ASSIGNMENT: Every record here needs to be written out again exactly.

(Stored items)

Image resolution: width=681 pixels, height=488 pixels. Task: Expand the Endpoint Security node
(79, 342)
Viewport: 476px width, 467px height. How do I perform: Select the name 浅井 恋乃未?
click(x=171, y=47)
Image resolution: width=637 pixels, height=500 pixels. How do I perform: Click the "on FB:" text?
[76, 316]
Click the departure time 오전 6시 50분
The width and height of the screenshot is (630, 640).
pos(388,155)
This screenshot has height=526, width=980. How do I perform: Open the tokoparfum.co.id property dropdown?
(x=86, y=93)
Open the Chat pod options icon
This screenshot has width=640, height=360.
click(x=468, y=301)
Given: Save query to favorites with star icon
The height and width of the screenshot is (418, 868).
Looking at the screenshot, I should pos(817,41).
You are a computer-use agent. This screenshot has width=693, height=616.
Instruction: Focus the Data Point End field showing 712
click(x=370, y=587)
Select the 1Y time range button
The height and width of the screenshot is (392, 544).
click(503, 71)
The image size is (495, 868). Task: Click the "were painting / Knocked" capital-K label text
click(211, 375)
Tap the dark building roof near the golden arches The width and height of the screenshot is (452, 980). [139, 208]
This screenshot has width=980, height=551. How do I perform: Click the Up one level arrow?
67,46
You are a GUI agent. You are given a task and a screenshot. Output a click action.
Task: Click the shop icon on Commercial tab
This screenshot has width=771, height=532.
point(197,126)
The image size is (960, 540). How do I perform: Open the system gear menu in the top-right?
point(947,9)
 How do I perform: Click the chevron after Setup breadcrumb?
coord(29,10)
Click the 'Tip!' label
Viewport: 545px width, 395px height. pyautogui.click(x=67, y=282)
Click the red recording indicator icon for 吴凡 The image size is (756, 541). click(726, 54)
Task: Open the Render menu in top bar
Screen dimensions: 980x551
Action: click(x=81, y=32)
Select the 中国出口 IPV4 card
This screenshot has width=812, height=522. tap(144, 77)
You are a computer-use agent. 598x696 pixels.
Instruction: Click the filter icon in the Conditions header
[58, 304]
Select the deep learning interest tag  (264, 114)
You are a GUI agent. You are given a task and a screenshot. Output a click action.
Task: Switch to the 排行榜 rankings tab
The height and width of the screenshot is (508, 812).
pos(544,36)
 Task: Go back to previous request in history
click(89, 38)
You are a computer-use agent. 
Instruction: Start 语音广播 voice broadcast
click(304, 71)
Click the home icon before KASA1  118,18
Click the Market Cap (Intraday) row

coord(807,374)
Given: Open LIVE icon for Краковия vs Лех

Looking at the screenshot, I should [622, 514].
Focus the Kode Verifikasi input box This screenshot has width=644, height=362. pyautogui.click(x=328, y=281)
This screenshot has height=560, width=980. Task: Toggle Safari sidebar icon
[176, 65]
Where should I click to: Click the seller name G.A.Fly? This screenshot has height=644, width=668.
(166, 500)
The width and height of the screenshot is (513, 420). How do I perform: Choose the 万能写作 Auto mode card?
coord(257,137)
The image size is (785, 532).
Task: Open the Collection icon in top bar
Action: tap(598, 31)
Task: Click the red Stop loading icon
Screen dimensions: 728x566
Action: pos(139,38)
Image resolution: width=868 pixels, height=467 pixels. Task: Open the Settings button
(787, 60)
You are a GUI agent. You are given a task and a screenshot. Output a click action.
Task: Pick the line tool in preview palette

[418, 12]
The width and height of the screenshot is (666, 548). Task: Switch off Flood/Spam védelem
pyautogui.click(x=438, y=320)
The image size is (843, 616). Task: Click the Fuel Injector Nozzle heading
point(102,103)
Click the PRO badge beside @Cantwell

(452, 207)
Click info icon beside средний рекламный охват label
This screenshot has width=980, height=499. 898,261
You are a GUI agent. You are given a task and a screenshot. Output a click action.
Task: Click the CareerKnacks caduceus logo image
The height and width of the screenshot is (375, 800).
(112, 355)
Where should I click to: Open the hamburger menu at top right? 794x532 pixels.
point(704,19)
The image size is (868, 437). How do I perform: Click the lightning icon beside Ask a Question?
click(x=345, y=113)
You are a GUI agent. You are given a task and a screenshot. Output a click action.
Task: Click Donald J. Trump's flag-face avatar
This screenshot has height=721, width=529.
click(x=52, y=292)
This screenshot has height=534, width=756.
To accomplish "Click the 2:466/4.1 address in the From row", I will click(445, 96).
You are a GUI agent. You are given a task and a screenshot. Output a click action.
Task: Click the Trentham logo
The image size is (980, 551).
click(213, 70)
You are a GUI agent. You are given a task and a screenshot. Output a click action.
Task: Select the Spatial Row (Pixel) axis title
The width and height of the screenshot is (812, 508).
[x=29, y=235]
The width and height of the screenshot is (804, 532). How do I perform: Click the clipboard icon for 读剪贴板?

YOUR SOLUTION:
Image resolution: width=681 pixels, height=488 pixels. Task: Expand the Endpoint Security node
(79, 342)
Viewport: 476px width, 467px height. How do I perform: Select the name 浅井 恋乃未?
click(x=171, y=47)
Image resolution: width=637 pixels, height=500 pixels. How do I perform: Click the "on FB:" text?
[76, 316]
Click the departure time 오전 6시 50분
The width and height of the screenshot is (630, 640).
pos(388,155)
This screenshot has height=526, width=980. How do I perform: Open the tokoparfum.co.id property dropdown?
(x=86, y=93)
Open the Chat pod options icon
This screenshot has width=640, height=360.
click(x=468, y=301)
Given: Save query to favorites with star icon
The height and width of the screenshot is (418, 868).
Looking at the screenshot, I should pos(817,41).
You are a computer-use agent. This screenshot has width=693, height=616.
Instruction: Focus the Data Point End field showing 712
click(x=370, y=587)
Select the 1Y time range button
The height and width of the screenshot is (392, 544).
click(503, 71)
The image size is (495, 868). Task: Click the "were painting / Knocked" capital-K label text
click(211, 375)
Tap the dark building roof near the golden arches The width and height of the screenshot is (452, 980). [139, 208]
This screenshot has width=980, height=551. How do I perform: Click the Up one level arrow?
67,46
You are a GUI agent. You are given a task and a screenshot. Output a click action.
Task: Click the shop icon on Commercial tab
This screenshot has width=771, height=532.
point(197,126)
The image size is (960, 540). How do I perform: Open the system gear menu in the top-right?
point(947,9)
 How do I perform: Click the chevron after Setup breadcrumb?
coord(29,10)
Click the 'Tip!' label
Viewport: 545px width, 395px height. pyautogui.click(x=67, y=282)
Click the red recording indicator icon for 吴凡 The image size is (756, 541). click(726, 54)
Task: Open the Render menu in top bar
Screen dimensions: 980x551
Action: click(x=81, y=32)
Select the 中国出口 IPV4 card
This screenshot has width=812, height=522. tap(144, 77)
You are a computer-use agent. 598x696 pixels.
Instruction: Click the filter icon in the Conditions header
[58, 304]
Select the deep learning interest tag  (264, 114)
You are a GUI agent. You are given a task and a screenshot. Output a click action.
Task: Switch to the 排行榜 rankings tab
The height and width of the screenshot is (508, 812).
pos(544,36)
 Task: Go back to previous request in history
click(89, 38)
You are a computer-use agent. 
Instruction: Start 语音广播 voice broadcast
click(304, 71)
Click the home icon before KASA1  118,18
Click the Market Cap (Intraday) row

coord(807,374)
Given: Open LIVE icon for Краковия vs Лех

Looking at the screenshot, I should [622, 514].
Focus the Kode Verifikasi input box This screenshot has width=644, height=362. pyautogui.click(x=328, y=281)
This screenshot has height=560, width=980. Task: Toggle Safari sidebar icon
[176, 65]
Where should I click to: Click the seller name G.A.Fly? This screenshot has height=644, width=668.
(166, 500)
The width and height of the screenshot is (513, 420). How do I perform: Choose the 万能写作 Auto mode card?
coord(257,137)
The image size is (785, 532).
Task: Open the Collection icon in top bar
Action: tap(598, 31)
Task: Click the red Stop loading icon
Screen dimensions: 728x566
Action: pos(139,38)
Image resolution: width=868 pixels, height=467 pixels. Task: Open the Settings button
(787, 60)
You are a GUI agent. You are given a task and a screenshot. Output a click action.
Task: Pick the line tool in preview palette

[418, 12]
The width and height of the screenshot is (666, 548). Task: Switch off Flood/Spam védelem
pyautogui.click(x=438, y=320)
The image size is (843, 616). Task: Click the Fuel Injector Nozzle heading
point(102,103)
Click the PRO badge beside @Cantwell

(452, 207)
Click info icon beside средний рекламный охват label
This screenshot has width=980, height=499. 898,261
You are a GUI agent. You are given a task and a screenshot. Output a click action.
Task: Click the CareerKnacks caduceus logo image
The height and width of the screenshot is (375, 800).
(112, 355)
Where should I click to: Open the hamburger menu at top right? 794x532 pixels.
point(704,19)
The image size is (868, 437). How do I perform: Click the lightning icon beside Ask a Question?
click(x=345, y=113)
You are a GUI agent. You are given a task and a screenshot. Output a click action.
Task: Click Donald J. Trump's flag-face avatar
This screenshot has height=721, width=529.
click(x=52, y=292)
This screenshot has height=534, width=756.
To accomplish "Click the 2:466/4.1 address in the From row", I will click(445, 96).
You are a GUI agent. You are given a task and a screenshot. Output a click action.
Task: Click the Trentham logo
The image size is (980, 551).
click(213, 70)
You are a GUI agent. You are given a task and a screenshot. Output a click action.
Task: Select the Spatial Row (Pixel) axis title
The width and height of the screenshot is (812, 508).
[x=29, y=235]
The width and height of the screenshot is (804, 532). How do I perform: Click the clipboard icon for 读剪贴板?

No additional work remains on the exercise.